Consignes de travail
Recopiez à l'identique les lignes des enregistrements situées entre celle qui contient "Where should I click to: Pick" et celle qui contient "click(217, 562)", ces deux lignes comprises.

Données de travail

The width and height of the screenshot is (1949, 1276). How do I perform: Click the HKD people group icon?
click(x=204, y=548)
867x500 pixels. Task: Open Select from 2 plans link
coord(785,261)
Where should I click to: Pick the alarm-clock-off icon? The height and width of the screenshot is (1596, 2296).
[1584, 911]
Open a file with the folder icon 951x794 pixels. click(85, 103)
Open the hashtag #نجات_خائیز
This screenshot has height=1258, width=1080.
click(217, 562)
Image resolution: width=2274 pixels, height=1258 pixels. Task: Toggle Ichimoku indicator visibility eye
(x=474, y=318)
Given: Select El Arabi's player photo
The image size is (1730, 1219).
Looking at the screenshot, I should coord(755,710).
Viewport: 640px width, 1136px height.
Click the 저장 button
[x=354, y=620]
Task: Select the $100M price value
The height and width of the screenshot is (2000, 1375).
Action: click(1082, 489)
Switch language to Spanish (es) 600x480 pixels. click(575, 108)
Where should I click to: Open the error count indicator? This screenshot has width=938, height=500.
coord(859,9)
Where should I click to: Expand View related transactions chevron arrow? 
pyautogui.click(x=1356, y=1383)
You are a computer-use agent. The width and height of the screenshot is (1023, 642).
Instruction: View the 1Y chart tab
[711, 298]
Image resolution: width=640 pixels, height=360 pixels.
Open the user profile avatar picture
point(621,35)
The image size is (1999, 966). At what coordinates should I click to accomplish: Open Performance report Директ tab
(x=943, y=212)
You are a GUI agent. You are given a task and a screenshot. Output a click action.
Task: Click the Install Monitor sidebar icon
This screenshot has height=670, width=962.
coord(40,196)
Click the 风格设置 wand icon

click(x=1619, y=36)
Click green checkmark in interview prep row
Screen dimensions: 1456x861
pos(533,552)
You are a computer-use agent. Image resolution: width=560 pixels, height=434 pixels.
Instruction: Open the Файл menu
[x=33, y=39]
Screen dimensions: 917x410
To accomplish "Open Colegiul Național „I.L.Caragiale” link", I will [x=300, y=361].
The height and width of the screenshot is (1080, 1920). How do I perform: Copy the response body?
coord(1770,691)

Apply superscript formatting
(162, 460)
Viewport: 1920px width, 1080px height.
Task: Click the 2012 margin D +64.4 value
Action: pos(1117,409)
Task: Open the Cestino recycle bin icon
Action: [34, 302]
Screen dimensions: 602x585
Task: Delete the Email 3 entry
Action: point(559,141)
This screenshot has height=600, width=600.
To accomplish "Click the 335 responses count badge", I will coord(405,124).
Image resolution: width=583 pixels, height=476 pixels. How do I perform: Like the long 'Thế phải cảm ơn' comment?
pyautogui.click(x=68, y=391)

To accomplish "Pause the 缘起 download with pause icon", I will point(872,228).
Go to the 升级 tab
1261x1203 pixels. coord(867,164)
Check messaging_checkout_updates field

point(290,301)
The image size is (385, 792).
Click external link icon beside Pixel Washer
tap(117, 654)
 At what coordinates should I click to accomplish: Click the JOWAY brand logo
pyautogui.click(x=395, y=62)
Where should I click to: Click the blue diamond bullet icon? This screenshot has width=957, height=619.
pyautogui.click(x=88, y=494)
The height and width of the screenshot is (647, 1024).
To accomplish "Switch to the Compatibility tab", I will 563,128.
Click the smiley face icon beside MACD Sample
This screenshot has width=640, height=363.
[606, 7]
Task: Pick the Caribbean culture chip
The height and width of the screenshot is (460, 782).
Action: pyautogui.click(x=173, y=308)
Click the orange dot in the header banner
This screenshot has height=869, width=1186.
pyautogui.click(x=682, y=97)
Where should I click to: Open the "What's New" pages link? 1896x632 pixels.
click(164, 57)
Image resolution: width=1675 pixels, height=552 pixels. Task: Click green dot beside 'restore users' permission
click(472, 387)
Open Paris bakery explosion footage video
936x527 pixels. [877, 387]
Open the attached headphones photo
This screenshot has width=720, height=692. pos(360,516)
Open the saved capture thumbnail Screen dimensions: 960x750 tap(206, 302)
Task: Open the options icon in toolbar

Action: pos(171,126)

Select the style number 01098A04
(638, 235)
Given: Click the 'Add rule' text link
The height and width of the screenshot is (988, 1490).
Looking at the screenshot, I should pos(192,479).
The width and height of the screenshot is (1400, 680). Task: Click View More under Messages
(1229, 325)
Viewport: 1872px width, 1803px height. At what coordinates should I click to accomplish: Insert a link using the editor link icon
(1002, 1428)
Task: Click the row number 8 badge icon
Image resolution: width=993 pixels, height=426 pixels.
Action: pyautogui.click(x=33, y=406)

Réponse écrite
Where should I click to: Pick the alarm-clock-off icon? The height and width of the screenshot is (1596, 2296).
[1584, 911]
Open a file with the folder icon 951x794 pixels. click(85, 103)
Open the hashtag #نجات_خائیز
This screenshot has height=1258, width=1080.
click(217, 562)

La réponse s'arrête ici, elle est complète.